---------- Data ----------
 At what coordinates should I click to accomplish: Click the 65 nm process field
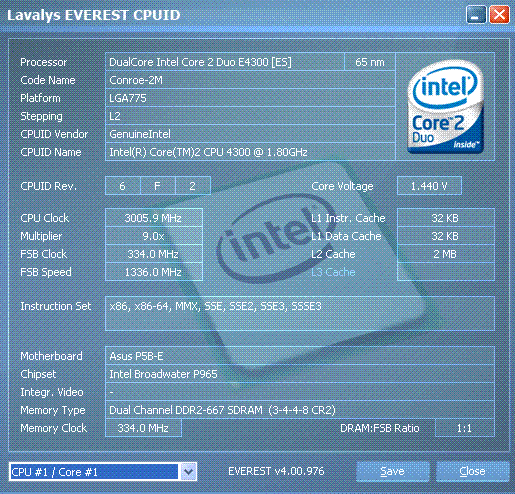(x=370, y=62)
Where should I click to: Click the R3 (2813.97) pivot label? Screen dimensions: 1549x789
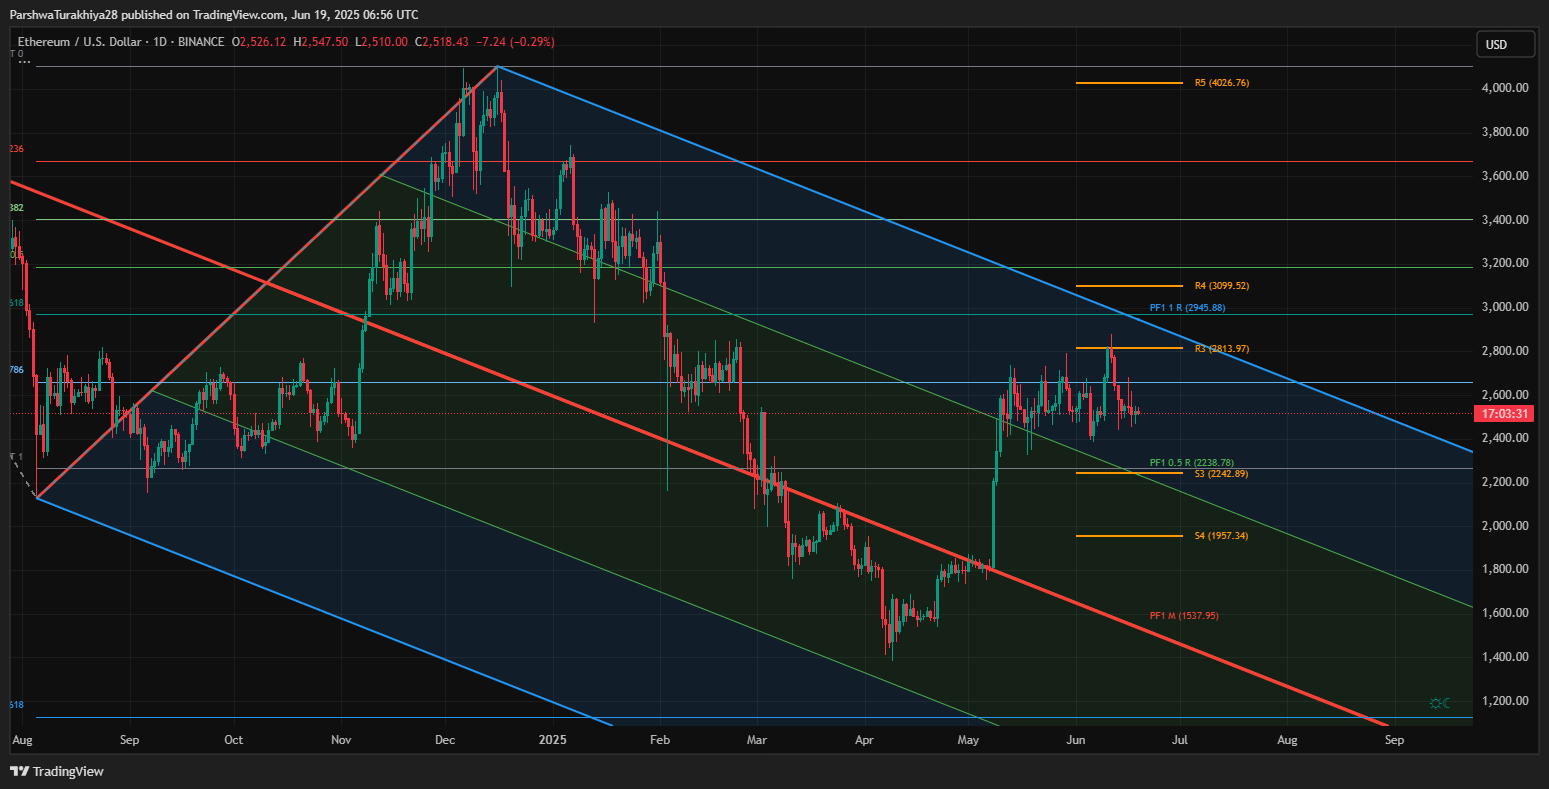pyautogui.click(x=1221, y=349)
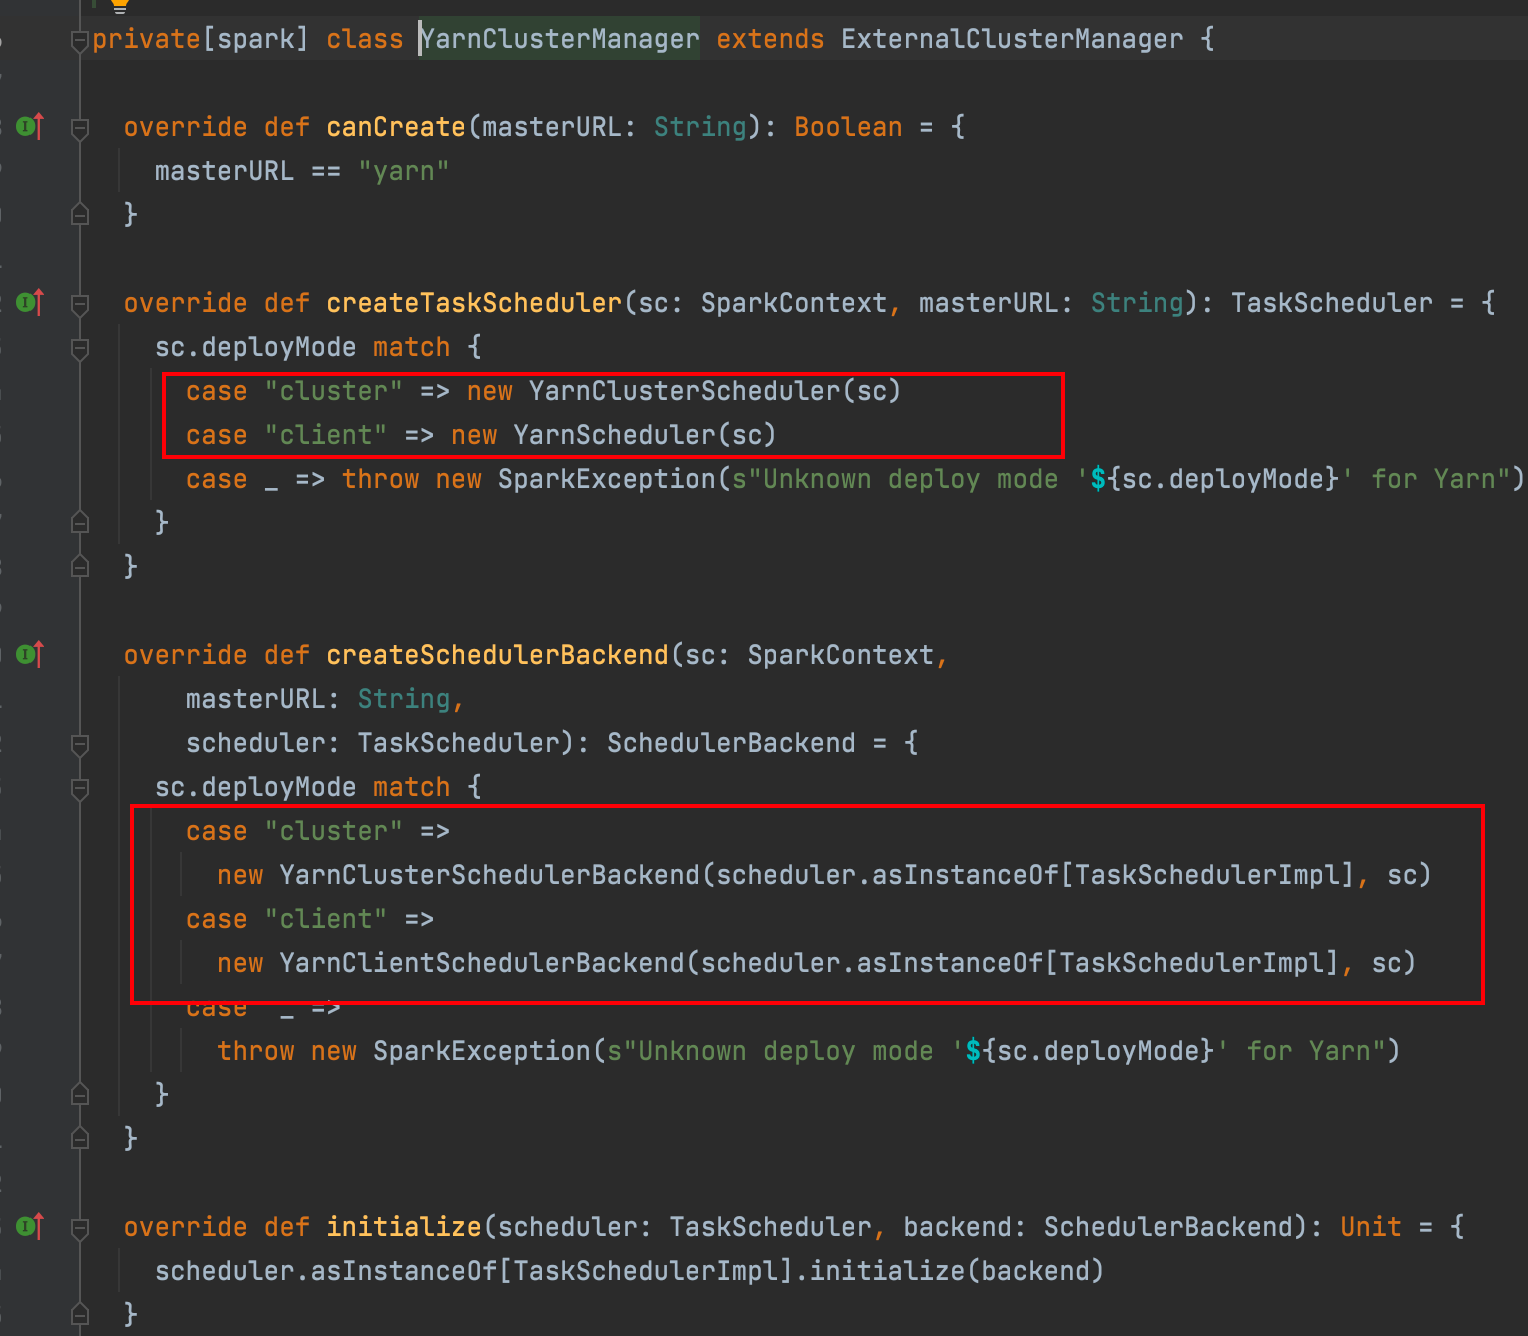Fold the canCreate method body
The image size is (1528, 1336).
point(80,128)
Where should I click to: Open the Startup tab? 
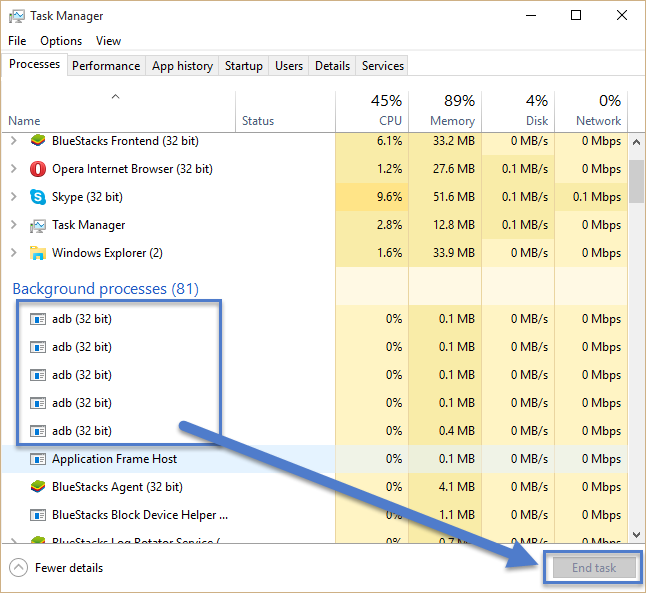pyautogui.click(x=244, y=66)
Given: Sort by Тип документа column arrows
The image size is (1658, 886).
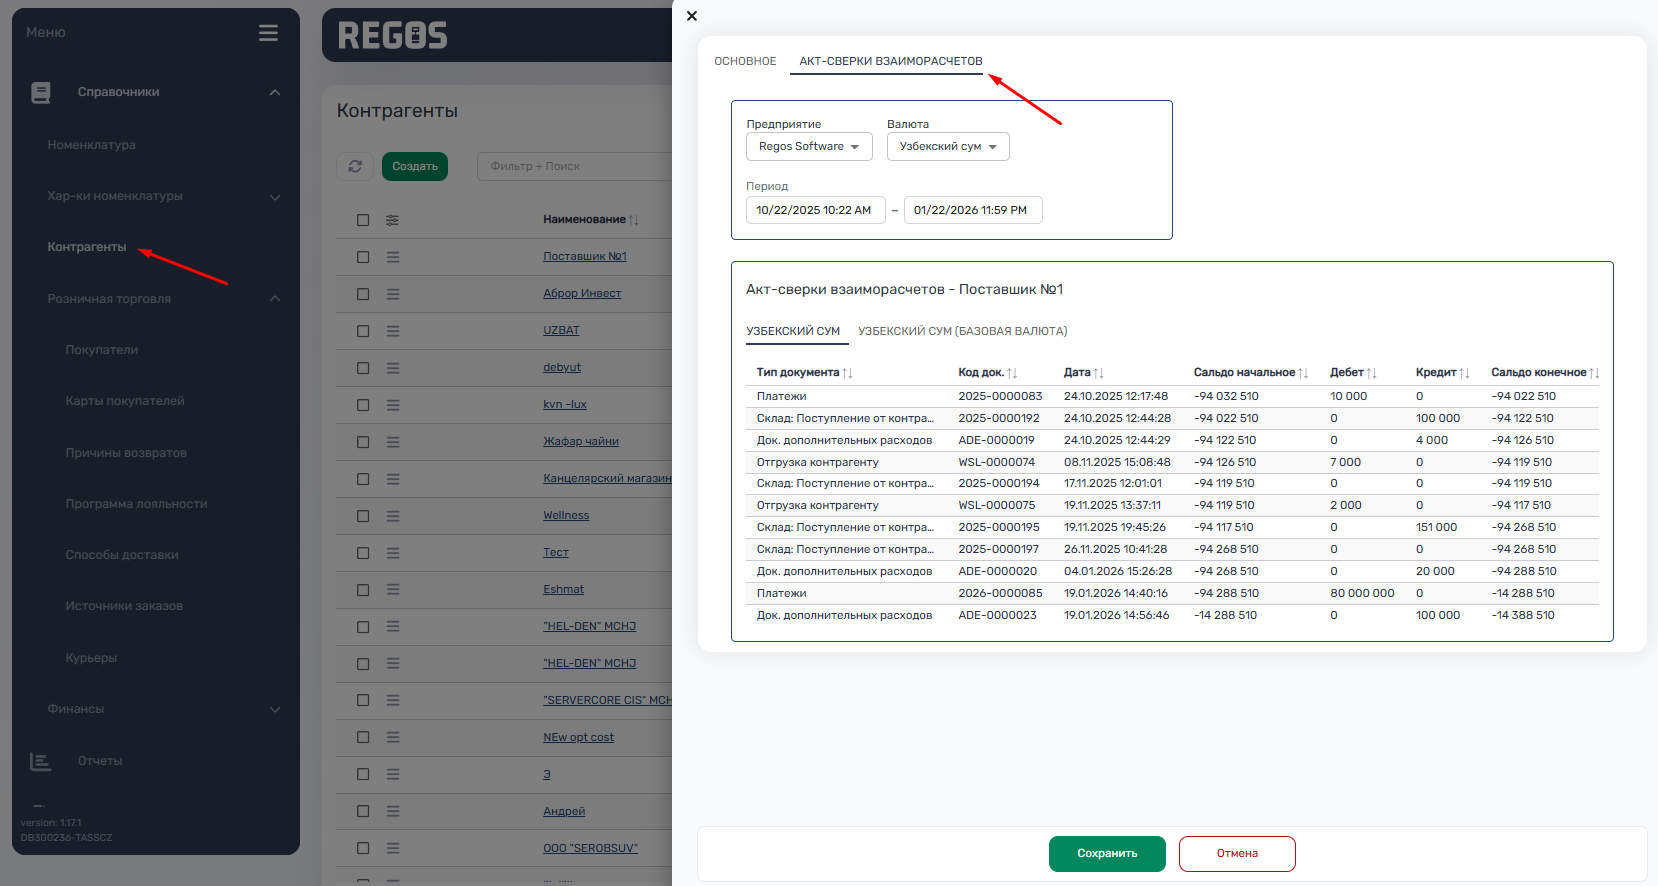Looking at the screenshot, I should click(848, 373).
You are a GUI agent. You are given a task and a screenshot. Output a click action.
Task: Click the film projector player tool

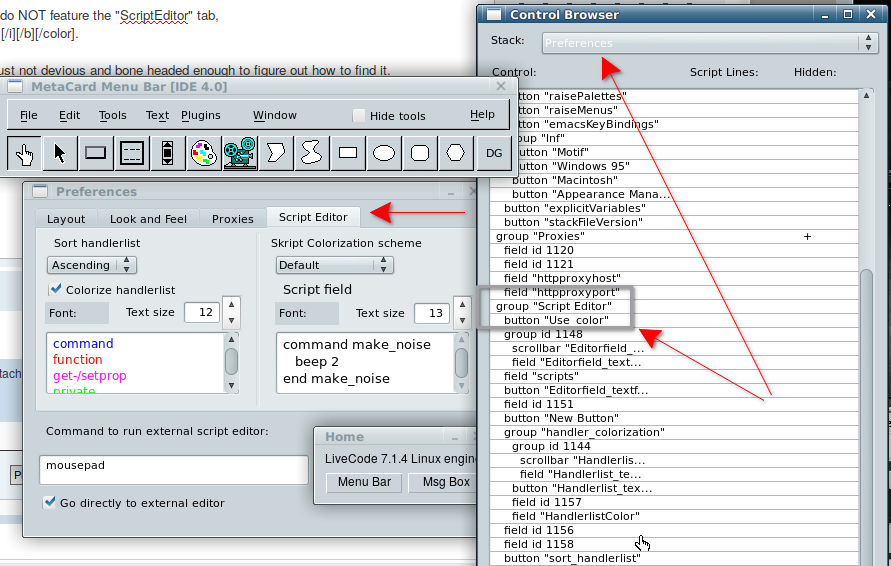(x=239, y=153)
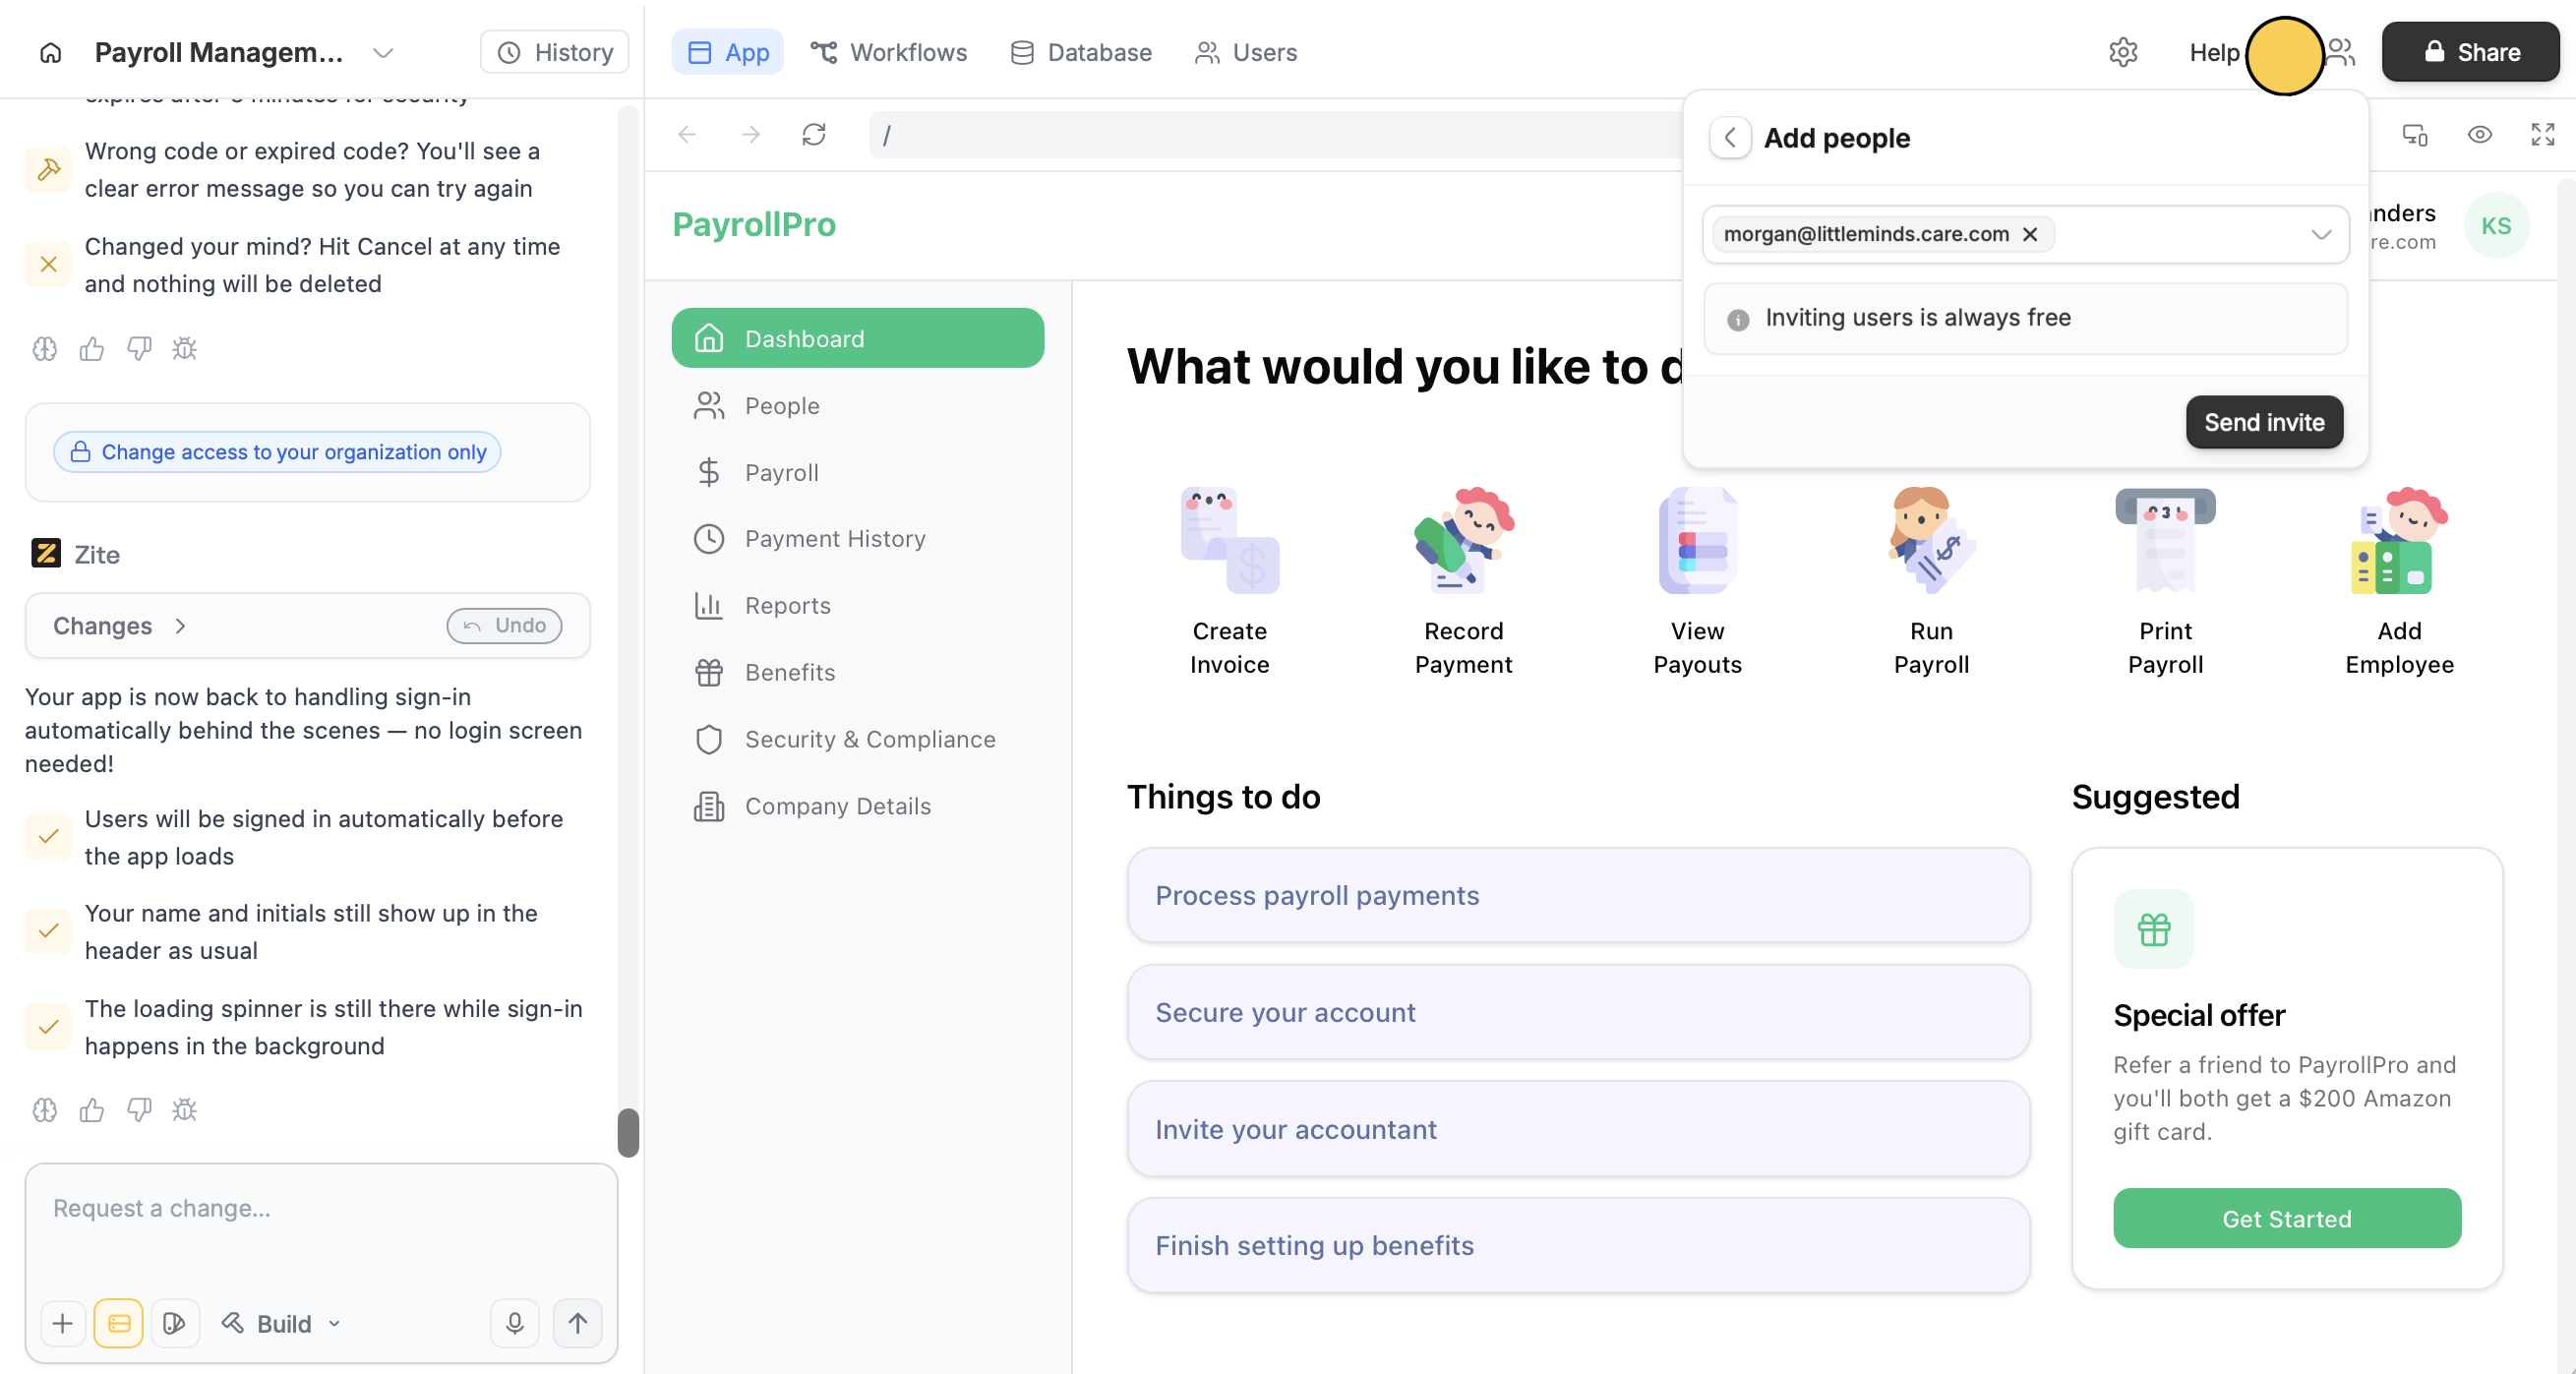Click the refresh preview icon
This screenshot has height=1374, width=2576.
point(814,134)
----------
Copy every row above word for word, leaving out the pictures.

 At what coordinates should I click to accomplish: Click the 65 nm process field
(x=370, y=62)
Where should I click to: Click the R3 (2813.97) pivot label? Screen dimensions: 1549x789
pyautogui.click(x=1221, y=349)
Fold the canCreate method body
The image size is (1528, 1336).
point(80,128)
Where should I click to: Open the Startup tab? 
pyautogui.click(x=244, y=66)
Given: Sort by Тип документа column arrows
The image size is (1658, 886).
Looking at the screenshot, I should click(848, 373).
You are a GUI agent. You are given a task and a screenshot. Output a click action.
Task: Click the film projector player tool

(x=239, y=153)
Click the refresh preview icon
This screenshot has height=1374, width=2576.
point(814,134)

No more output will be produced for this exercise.